● Problema 1
Segundo o artigo constitucional citado no texto da ação civil pública sobre o PAEFI de Palhoça, a República Federativa do Brasil é formada pela união indissolúvel de quais entes? Liste todos.
● Problema 2
Retome o texto da ação civil pública sobre o PAEFI de Palhoça e dê continuidade a ele logo após o último trecho apresentado.

● Texto de leitura
-*-

Ocorre que no presente caso o PAEFI não está cumprindo o seu importantíssimo papel, porque a família de * não está recebendo atendimento nesse serviço especial.

Portanto, verifica-se o descaso do Município de Palhoça no tocante aos direitos sociais de criança residente nesta urbe. 

Sobreleva ressaltar que com políticas públicas que não priorizam o atendimento a crianças e a adolescentes não estamos comprometendo tão somente o desenvolvimento de nossas crianças e futuros cidadãos, o que já seria suficiente para ensejar medidas urgentes nesse campo, mas podendo atingir toda uma estrutura familiar.

Ressalte-se, também, que a criança que tem direito a atendimento em serviço especial é pessoa em desenvolvimento que a própria Constituição Federal denomina “sujeito de direitos”. É ela a “prioridade absoluta constitucional”, que está sendo vítima da omissão do Município.

A omissão, dessa forma, é cristalina e não deve prosperar.

Frise-se que a presente Ação Civil Pública pretende compelir o Município de Palhoça a inserir imediatamente a criança e sua família do caso em tela nos atendimentos do Serviço de Proteção e Atendimento Especializado a Famílias e Indivíduos - PAEFI de Palhoça, sem prejuízo da necessidade de dar o mesmo atendimento às crianças que vieram a necessitar do mesmo atendimento.

É importante destacar ainda que no Inquérito Civil n. 06.2013.00010468-7, em trâmite nesta Promotoria de Justiça, este Órgão de Execução buscou incessantemente resolver a problemática do não atendimento no PAEFI de modo coletivo, propondo ao demandado a celebração de termo de compromisso de ajustamento de condutas (fls. 16/26).

Todavia, o aludido ajuste não foi celebrado, haja vista a coordenação do PAEFI, pertencente ao Município de Palhoça, não possuir certeza acerca do número necessário de profissionais a serem contratados, bem como sobre as medidas que podem ser adotadas visando eliminar à fila de espera para atendimento, que já contém aproximadamente 270 (duzentos e setenta) crianças e adolescentes.

Acontece que essa incerteza e inexatidão vai de encontro aos direitos dos infantes, procrastina o eficaz e adequado atendimento a essas pessoas em desenvolvimento (frise-se que a lista referida possui crianças vítimas de abuso e exploração sexual, dentre outras odiosas formas de violência) e apenas faz exsurgir a desorganização e desestruturação municipal no tocante aos atendimentos que deveriam ser prestados em prol de crianças e adolescentes. 

Ante o exposto, este Órgão de Execução do Ministério Público, com o intuito de fazer valer os ditames constitucionais e infraconstitucionais que amparam a criança e o adolescente, propõe a presente Ação Civil Pública no escopo de salvaguardar seus direitos e interesses.

II  DO DIREITO:

A Constituição da República Federativa de 1988 estabelece em seu art. 1º, incisos II e III:

Art. 1º A República Federativa do Brasil, formada pela união indissolúvel dos Estados e Municípios e do Distrito Federal, constitui-se em Estado Democrático de Direito e tem como fundamentos:
[...]
II – a cidadania;
III - a dignidade da pessoa humana.

-*-

● Dados registrados
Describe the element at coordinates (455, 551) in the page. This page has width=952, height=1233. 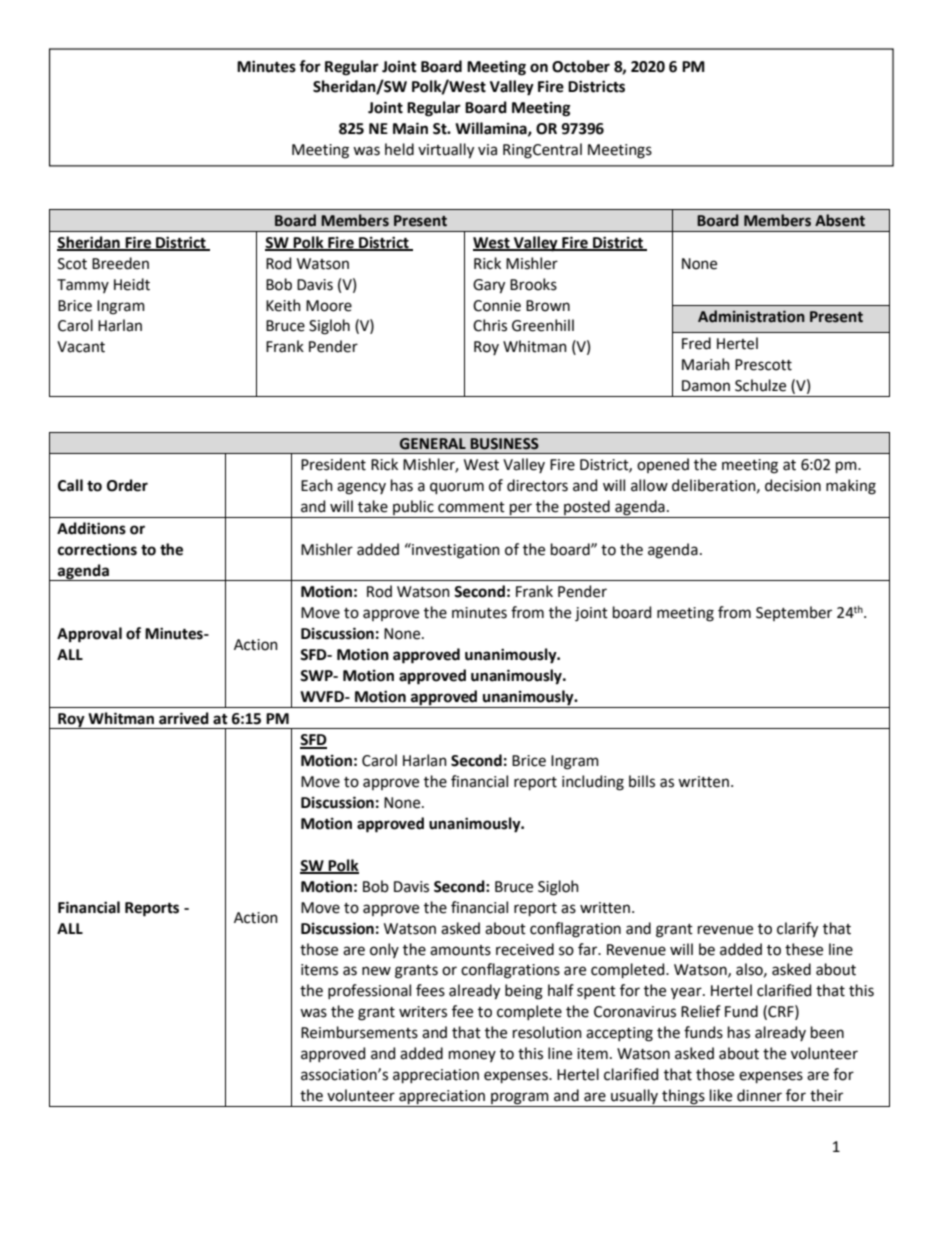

-*-

● Resposta da tarefa 1
Os Estados, os Municípios e o Distrito Federal.

● Resposta da tarefa 2
Adiante, a lei fundamental, em seu art. 6º, dispõe:

Art. 6º São direitos sociais a educação, a saúde, a alimentação, o trabalho, a moradia, o lazer, a segurança, a previdência social, a proteção à maternidade e à infância, a assistência aos desamparados, na forma desta Constituição.

Ainda, a Lei Maior assevera:

Art. 227. É dever da família, da sociedade e do Estado assegurar à criança, ao adolescente e ao jovem, com absoluta prioridade, o direito à vida, à saúde, à alimentação, à educação, ao lazer, à profissionalização, à cultura, à dignidade, ao respeito, à liberdade e à convivência familiar e comunitária, além de colocá-los a salvo de toda forma de negligência, discriminação, exploração, violência, crueldade e opressão.

Corroborando, o Estatuto da Criança e do Adolescente afirma:

Art. 3º A criança e o adolescente gozam de todos os direitos fundamentais inerentes à pessoa humana, sem prejuízo da proteção integral de que trata esta Lei, assegurando-se-lhes, por lei ou por outros meios, todas as oportunidades e facilidades, a fim de lhes facultar o desenvolvimento físico, mental, moral, espiritual e social, em condições de liberdade e de dignidade. 

Art. 4º É dever da família, da comunidade, da sociedade em geral e do poder público assegurar, com absoluta prioridade, a efetivação dos direitos referentes à vida, à saúde, à alimentação, à educação, ao esporte, ao lazer, à profissionalização, à cultura, à dignidade, ao respeito, à liberdade e à convivência familiar e comunitária. 
Parágrafo único. A garantia de prioridade compreende:
[...]
c) preferência na formulação e na execução das políticas sociais públicas; 
d) destinação privilegiada de recursos públicos nas áreas relacionadas com a proteção à infância e à juventude.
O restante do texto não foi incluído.